To compensate for the rigid sitting posture, Kinhin, the walking meditation, is usually practised directly after Zazen. The procedure is similar to zazen, but while walking.

  • The speed can be quite different: one step per inhale and exhale, or a little more briskly (especially when practising outdoors).
  • The spine is aligned straight, shoulders and back relaxed.
  • The hand position (Shashu): The left fist is clasped by the right hand (when walking in the clock sense). The hands are in front of the upper body at the level of the lower sternum. The forearms form a parallel line to the floor from elbow to elbow.
  • At the beginning, concentrate solely on your steps and the contact of the soles of your feet with the floor.
  • As with zazen meditation, pay attention to your breath and disappear completely into your practice.

The integration of zazen into this second exercise serves to integrate meditation into more active activities than sitting. In this way, the practice can also be incorporated into everyday life at some point.

Recitation of Buddhist sutras

Sutras are the Buddhist doctrinal discourses. They are recited as a kind of chant. The aim is not to absorb the intellectual meaning of the words, but rather to merge with the surroundings through the sound of the voice and the words produced.

At the end of the recitation, 3 deep bows follow, not to praise the content of the text or the practice, but to give up the body and connect more deeply with the present moment and the environment.

When you look inside, a whole new world opens up,
and your old language becomes meaningless.

- Osho (Indian philosopher and founder of the Neo-Sannyas movement, 1931-1990)

The goal of Zen meditation

As mentioned earlier, Zen Buddhism and its practice has no immediate goal.
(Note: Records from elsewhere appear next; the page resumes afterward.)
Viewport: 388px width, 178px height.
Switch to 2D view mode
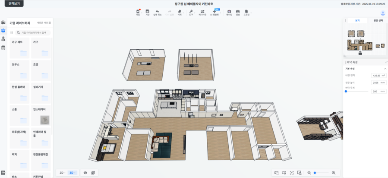coord(62,173)
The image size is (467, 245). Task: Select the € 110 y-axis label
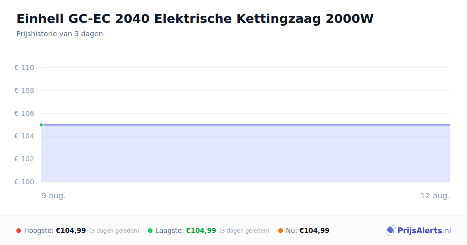[x=24, y=68]
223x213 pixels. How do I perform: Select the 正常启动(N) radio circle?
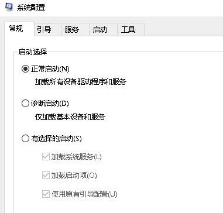click(x=25, y=69)
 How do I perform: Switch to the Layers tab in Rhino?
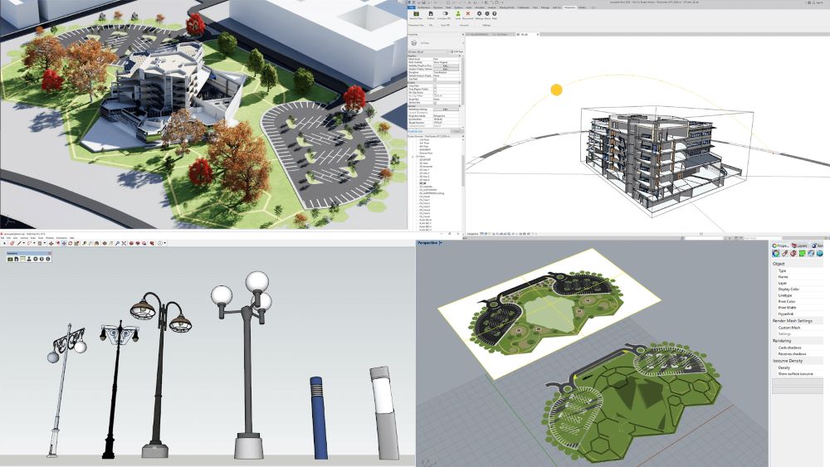tap(799, 246)
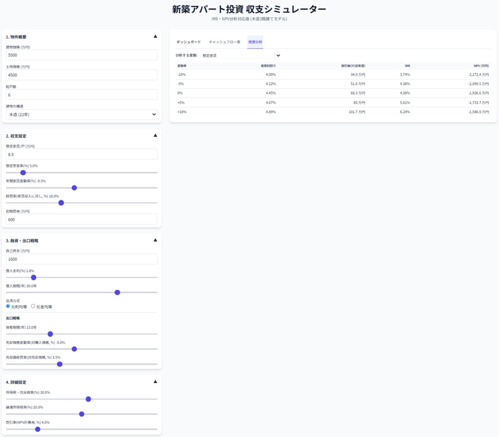This screenshot has width=499, height=437.
Task: Open the 建物の構造 dropdown
Action: (81, 114)
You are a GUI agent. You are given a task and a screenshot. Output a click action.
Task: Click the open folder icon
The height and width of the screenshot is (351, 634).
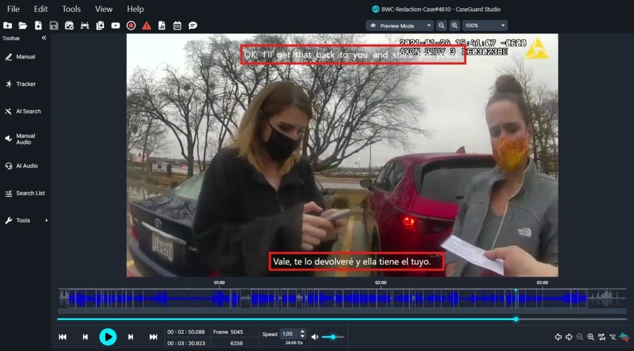tap(23, 25)
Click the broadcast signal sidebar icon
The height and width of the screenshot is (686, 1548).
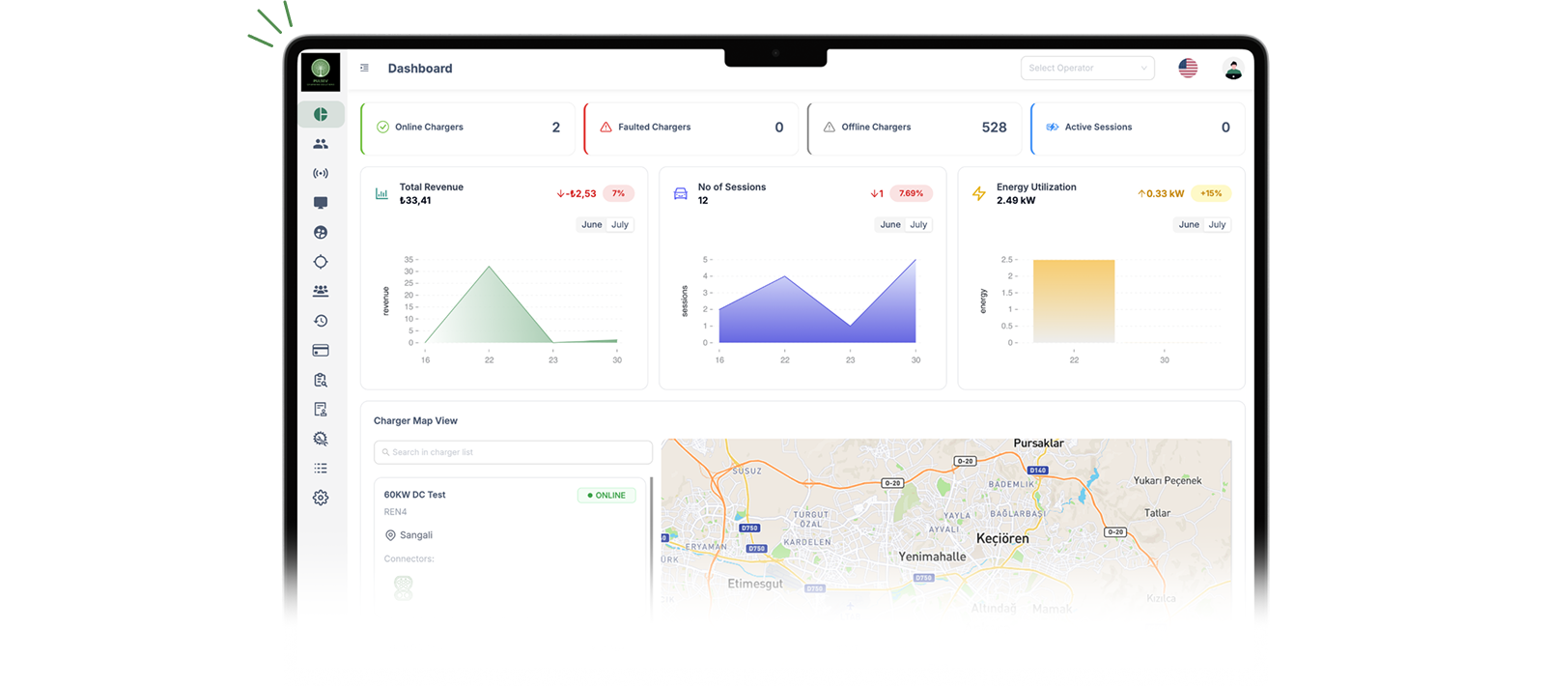click(x=321, y=174)
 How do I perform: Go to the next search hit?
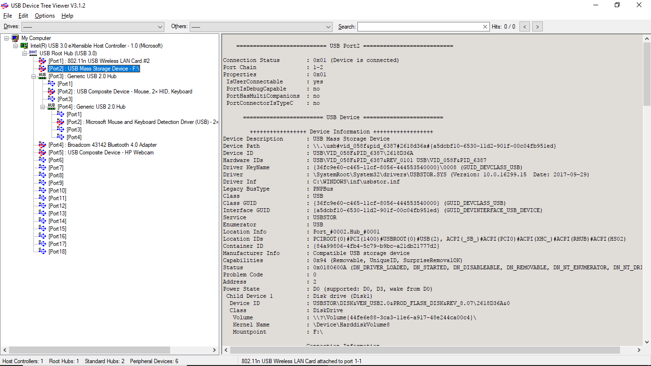(538, 27)
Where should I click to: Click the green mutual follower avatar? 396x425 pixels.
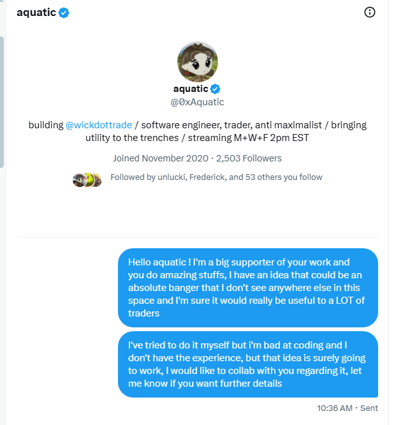click(x=89, y=180)
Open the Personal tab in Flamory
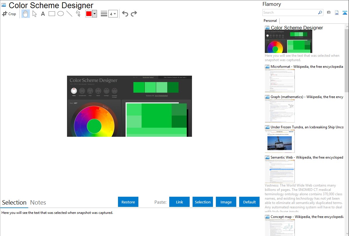This screenshot has height=236, width=349. 270,21
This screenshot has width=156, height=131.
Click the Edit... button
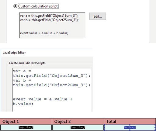[x=98, y=16]
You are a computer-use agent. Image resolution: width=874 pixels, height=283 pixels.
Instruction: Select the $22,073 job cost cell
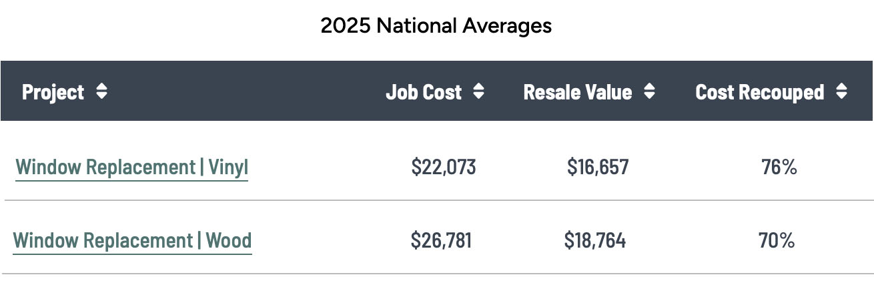coord(444,167)
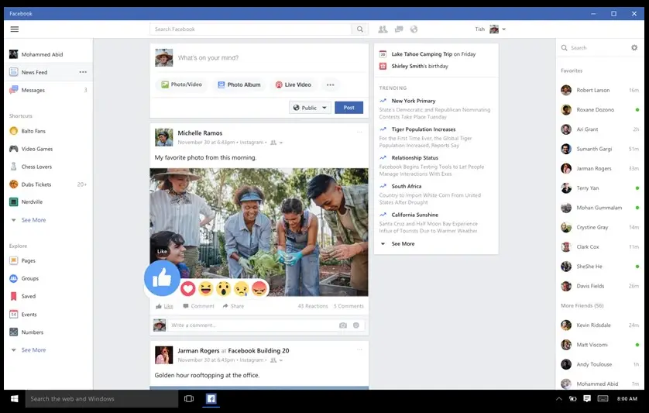
Task: Click the camera icon in comment box
Action: click(x=343, y=325)
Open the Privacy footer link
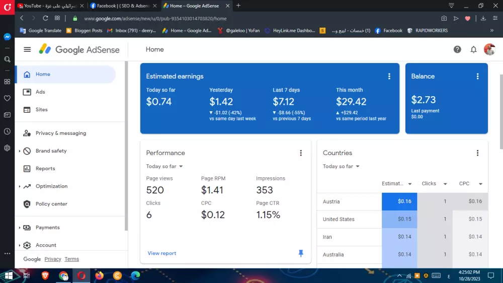Image resolution: width=503 pixels, height=283 pixels. [53, 259]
A Zen master is reported to have once said, "I would like to offer anything to help you, but in Zen we have nothing at all." Yet it is precisely this "nothing" that is often sought.

Zen meditation helps to experience stillness and emptiness (shunyata) and to quiet the restless mind, because only a clear mind can also think clearly and recognise the true essence of things. For most of the time, what we perceive is interpreted through filters, which can lead to misinterpretations and misunderstandings.

The so-called Hishiryō is to be practised. It means 'non-thinking' and goes beyond our ordinary, categorising thinking.

One learns to recognise and question one's own thought patterns, to see blockages and to dissolve attachment to the ego and other elements of life, because according to Buddhist teachings, clinging to something creates suffering (dukkha), which needs to be released.